The task: Reproduce the whole listing exactly, omitting any picture it holds.

Data listing:
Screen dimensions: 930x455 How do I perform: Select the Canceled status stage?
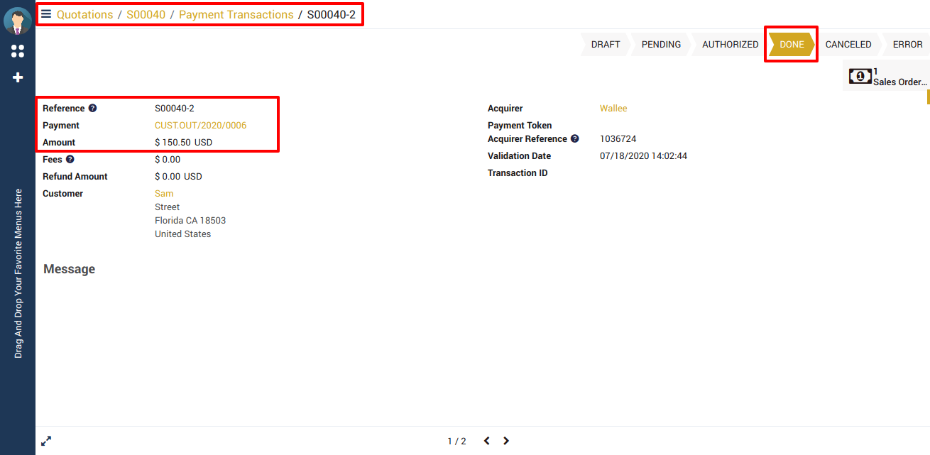point(848,44)
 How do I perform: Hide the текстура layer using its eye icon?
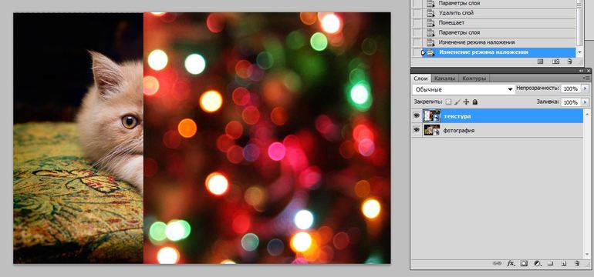417,116
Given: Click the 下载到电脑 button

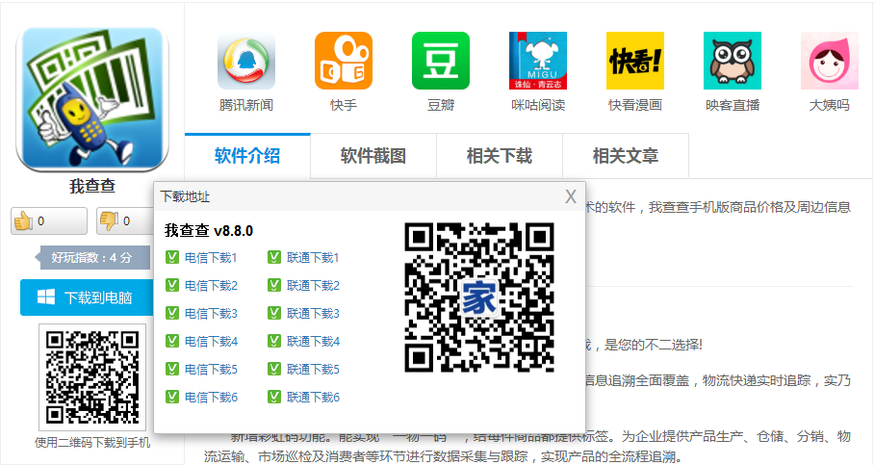Looking at the screenshot, I should coord(87,297).
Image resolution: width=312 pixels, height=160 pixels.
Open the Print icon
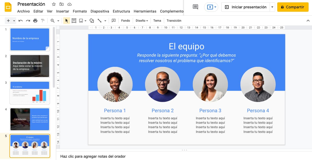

Response for this exercise:
Screen dimensions: 930x455 How do I perform: Select the Canceled status stage?
point(848,44)
 How do I perform: Hide the текстура layer using its eye icon?
417,116
Given: Click the 下载到电脑 button

Looking at the screenshot, I should coord(87,297).
Image resolution: width=312 pixels, height=160 pixels.
Open the Print icon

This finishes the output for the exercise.